Can you rewrite everything from the line containing "Viewport: 640px width, 360px height. How do I perform: Mark" down to the line containing "(x=191, y=243)", changing only the coordinates in the answers? Multiply each of those coordinates by 0.9 and round to whole numbers, with halves going up.

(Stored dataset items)

>>>>>

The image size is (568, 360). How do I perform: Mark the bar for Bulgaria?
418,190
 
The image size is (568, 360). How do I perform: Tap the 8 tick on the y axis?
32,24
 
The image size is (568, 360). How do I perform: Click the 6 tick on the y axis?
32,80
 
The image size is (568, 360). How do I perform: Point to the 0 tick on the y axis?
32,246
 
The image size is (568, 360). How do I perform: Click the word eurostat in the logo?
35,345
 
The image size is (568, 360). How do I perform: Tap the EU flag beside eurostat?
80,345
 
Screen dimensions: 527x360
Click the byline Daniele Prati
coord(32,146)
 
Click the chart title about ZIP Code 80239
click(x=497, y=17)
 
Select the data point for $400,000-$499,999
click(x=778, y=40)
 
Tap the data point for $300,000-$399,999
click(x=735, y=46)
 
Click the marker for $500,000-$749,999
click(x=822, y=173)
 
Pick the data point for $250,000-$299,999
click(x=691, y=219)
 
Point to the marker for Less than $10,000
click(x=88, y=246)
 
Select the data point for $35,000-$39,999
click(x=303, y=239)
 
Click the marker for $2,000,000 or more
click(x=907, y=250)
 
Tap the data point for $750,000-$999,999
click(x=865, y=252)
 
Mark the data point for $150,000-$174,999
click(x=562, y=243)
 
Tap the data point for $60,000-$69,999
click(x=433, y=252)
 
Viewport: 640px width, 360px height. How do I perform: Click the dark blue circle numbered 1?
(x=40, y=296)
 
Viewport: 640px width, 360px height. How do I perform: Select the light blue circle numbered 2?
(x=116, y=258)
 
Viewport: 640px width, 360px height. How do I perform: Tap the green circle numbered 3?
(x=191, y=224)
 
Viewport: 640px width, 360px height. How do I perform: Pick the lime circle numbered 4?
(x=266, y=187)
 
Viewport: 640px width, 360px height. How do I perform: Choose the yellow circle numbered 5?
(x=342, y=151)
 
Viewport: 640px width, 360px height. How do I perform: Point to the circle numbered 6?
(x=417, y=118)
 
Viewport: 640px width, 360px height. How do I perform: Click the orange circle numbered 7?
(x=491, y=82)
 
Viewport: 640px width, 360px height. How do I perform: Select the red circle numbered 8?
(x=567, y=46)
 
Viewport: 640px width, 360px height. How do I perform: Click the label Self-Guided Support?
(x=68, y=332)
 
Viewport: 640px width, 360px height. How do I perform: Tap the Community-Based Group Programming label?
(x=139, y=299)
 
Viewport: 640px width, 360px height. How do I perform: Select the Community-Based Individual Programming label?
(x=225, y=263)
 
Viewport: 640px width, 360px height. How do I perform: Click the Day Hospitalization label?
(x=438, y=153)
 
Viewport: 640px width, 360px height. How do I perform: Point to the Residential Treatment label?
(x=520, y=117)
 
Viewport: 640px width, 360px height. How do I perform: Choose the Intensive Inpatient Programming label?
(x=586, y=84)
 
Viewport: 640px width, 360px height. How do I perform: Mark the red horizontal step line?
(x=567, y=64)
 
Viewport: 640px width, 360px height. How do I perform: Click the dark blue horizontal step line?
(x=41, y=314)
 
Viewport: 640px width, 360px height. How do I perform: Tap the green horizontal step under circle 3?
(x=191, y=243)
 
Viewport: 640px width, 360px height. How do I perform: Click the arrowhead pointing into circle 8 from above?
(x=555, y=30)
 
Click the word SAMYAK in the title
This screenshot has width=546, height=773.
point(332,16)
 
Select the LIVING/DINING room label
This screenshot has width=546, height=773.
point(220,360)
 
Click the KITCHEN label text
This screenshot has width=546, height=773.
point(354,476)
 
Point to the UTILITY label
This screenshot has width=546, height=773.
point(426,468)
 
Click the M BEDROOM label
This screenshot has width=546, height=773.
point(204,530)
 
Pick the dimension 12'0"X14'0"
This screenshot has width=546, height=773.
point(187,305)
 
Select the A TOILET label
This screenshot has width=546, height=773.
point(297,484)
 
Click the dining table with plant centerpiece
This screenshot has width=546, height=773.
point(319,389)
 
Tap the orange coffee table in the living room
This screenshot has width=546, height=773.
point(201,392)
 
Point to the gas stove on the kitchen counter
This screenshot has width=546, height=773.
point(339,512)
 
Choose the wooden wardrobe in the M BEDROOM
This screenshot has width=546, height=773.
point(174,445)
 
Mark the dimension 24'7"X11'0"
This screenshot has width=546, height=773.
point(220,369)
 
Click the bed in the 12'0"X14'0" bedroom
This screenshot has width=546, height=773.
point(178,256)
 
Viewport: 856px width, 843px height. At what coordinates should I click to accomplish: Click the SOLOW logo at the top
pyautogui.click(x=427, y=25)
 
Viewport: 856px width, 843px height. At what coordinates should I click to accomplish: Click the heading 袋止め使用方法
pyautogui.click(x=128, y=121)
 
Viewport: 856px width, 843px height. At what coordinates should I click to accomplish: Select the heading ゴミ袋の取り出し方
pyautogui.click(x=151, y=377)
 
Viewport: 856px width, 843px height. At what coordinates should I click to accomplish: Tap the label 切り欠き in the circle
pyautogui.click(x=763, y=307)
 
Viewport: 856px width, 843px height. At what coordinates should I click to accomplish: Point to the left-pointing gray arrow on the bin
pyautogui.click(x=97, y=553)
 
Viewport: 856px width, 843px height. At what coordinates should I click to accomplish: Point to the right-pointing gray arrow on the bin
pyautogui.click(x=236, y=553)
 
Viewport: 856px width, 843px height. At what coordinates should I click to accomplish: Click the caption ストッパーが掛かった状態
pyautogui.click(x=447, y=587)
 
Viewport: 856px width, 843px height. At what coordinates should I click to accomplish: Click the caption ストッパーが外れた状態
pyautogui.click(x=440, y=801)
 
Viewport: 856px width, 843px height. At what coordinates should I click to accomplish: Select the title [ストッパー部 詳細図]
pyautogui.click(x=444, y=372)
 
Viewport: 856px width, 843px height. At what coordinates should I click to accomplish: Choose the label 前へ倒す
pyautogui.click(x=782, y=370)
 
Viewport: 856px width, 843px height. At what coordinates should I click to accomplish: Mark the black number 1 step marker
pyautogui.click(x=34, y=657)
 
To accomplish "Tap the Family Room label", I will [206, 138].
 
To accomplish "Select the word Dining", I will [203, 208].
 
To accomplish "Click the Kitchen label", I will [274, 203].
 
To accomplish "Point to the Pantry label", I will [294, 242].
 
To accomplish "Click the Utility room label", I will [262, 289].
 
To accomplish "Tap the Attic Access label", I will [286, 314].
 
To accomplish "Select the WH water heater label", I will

<<<<<

→ Response to the exercise
Viewport: 640px width, 360px height. How do I perform: Mark the red horizontal step line?
(x=510, y=58)
 
Viewport: 640px width, 360px height. How do I perform: Click the dark blue horizontal step line?
(x=37, y=283)
 
Viewport: 640px width, 360px height. How do I perform: Tap the green horizontal step under circle 3?
(x=172, y=219)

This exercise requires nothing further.